Cuando llegó el momento de leer una novela juntos como clase durante el segundo trimestre, estaba tan satisfecha con el éxito de la lectura independiente que dudé en interrumpir el tiempo protegido que había establecido para ella. En años anteriores, había suspendido la lectura independiente mientras estudiábamos una novela, pero este año decidí no romper la rutina. La compensación fue que, mientras avanzábamos lentamente por la novela, los alumnos parecían más entusiasmados por leer juntos.
He aquí algunas pequeñas formas en las que el tiempo de lectura independiente funciona para mis alumnos:
Registros de respuestas de lectura: Utilizo registros quincenales, pero los recojo a diario para responsabilizar a los alumnos. Sus respuestas deben constar de un mínimo de dos frases, utilizando los esquemas que les proporciono. Utilizo los registros de lectura como temas de conversación cuando me reúno con los alumnos. Sin embargo, la mayor parte de mis charlas son informales o en forma de preguntas que dejo en sus trabajos.

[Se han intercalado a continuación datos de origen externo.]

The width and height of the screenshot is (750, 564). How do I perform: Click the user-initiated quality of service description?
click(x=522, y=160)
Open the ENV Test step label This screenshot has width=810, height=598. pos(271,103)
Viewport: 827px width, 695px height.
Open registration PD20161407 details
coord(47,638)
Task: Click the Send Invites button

Escribo comentarios y los alumnos saben que espero que me respondan o que los comenten conmigo cara a cara. Los registros de lectura me ayudan a descartar a los "falsos" lectores, y los utilizo para hacer un seguimiento de lo que han leído los alumnos y poder hacerles recomendaciones cuando me lo piden o necesitan un empujoncito.

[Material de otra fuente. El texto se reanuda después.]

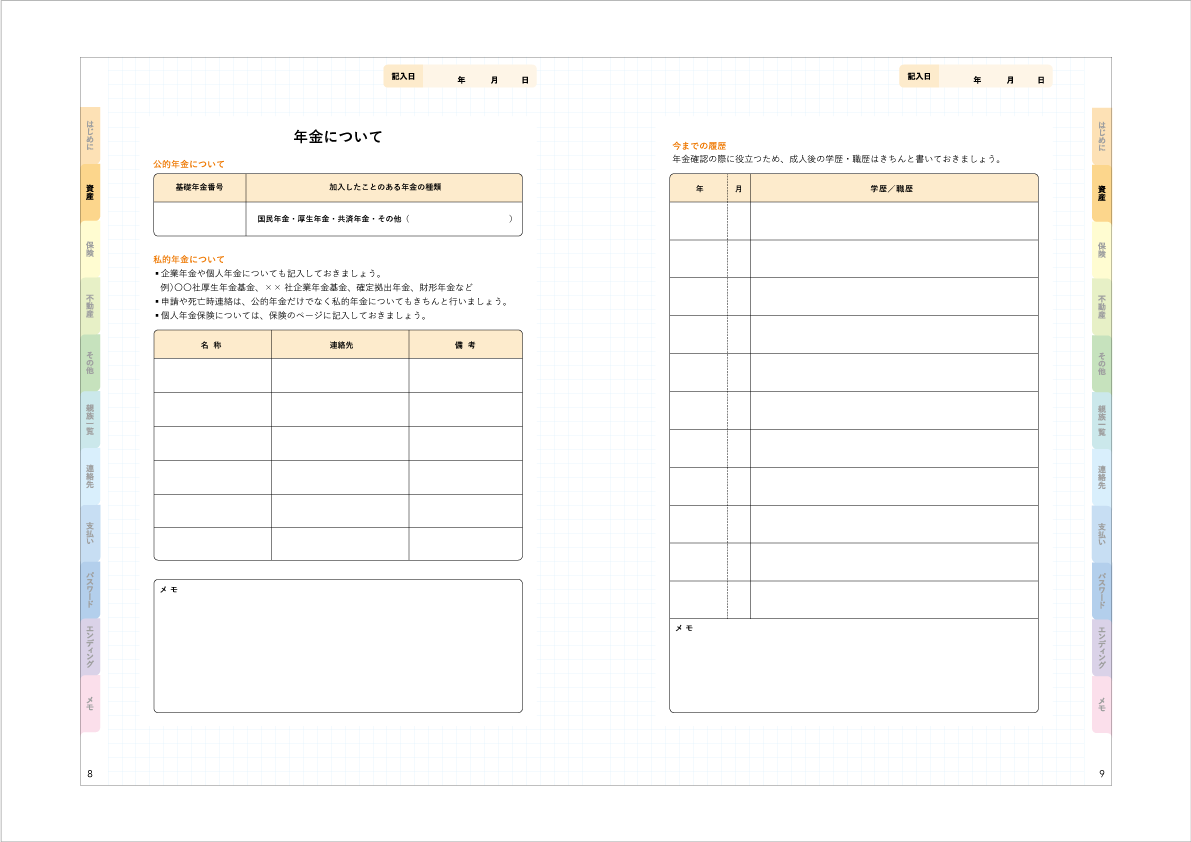Screen dimensions: 1191x842
Task: Click the empty cell under 基礎年金番号
Action: point(199,219)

Biblioteca codificada por colores: He reorganizado las estanterías de mi clase y he puesto un código de colores a cada título para que coincida con el sistema de géneros que utiliza la biblioteca de nuestro colegio. No paro de leer y ampliar la colección de mi clase. Es un gran recurso para los alumnos que necesitan recomendaciones o a los que no les gusta lo que hay en la biblioteca.
Concursos: Cualquier cosa competitiva atrae la atención de los alumnos de secundaria. Nuestra bibliotecaria ya ha organizado dos concursos de lectura. El primero fue un bingo de libros. Los alumnos que leían cuatro o cinco libros y hacían bingo eran invitados a una fiesta de helados durante las clases.

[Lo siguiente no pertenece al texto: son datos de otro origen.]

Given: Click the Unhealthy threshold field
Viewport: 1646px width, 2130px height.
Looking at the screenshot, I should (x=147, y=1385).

A finales de otoño, el bibliotecario convocó un concurso de lectura de 10.000 páginas para toda la clase. Uno de mis bloques fue una de las dos clases del colegio en alcanzar el objetivo. El premio fue un día de juegos de mesa en la biblioteca con palomitas y pizza. Fue una forma estupenda de celebrar el final del semestre y las próximas vacaciones.
Para mí, lo mejor de todo es ver cómo los alumnos se enamoran de los libros. Una alumna, Zoey, terminó de leer una novela que le recomendé. Cuando me la devolvió, preguntó dónde podía comprarla. Le gustó tanto el libro que quería tener su propio ejemplar para guardarlo y atesorarlo. Unos días después, la sorprendí con un ejemplar que había pedido por Internet y que había inscrito para ella. Quiero que a más alumnos les gusten los libros tanto como a mí.
Cutright, miembro de la Asociación de Educación del Condado de Roanoke, enseña inglés en la Northside Middle School.
Según el Instituto de Política Económica, los profesores de Virginia ganan 67 céntimos por dólar en comparación con otros trabajadores (no docentes) con estudios universitarios. La penalización salarial de los docentes de Virginia es la peor del país.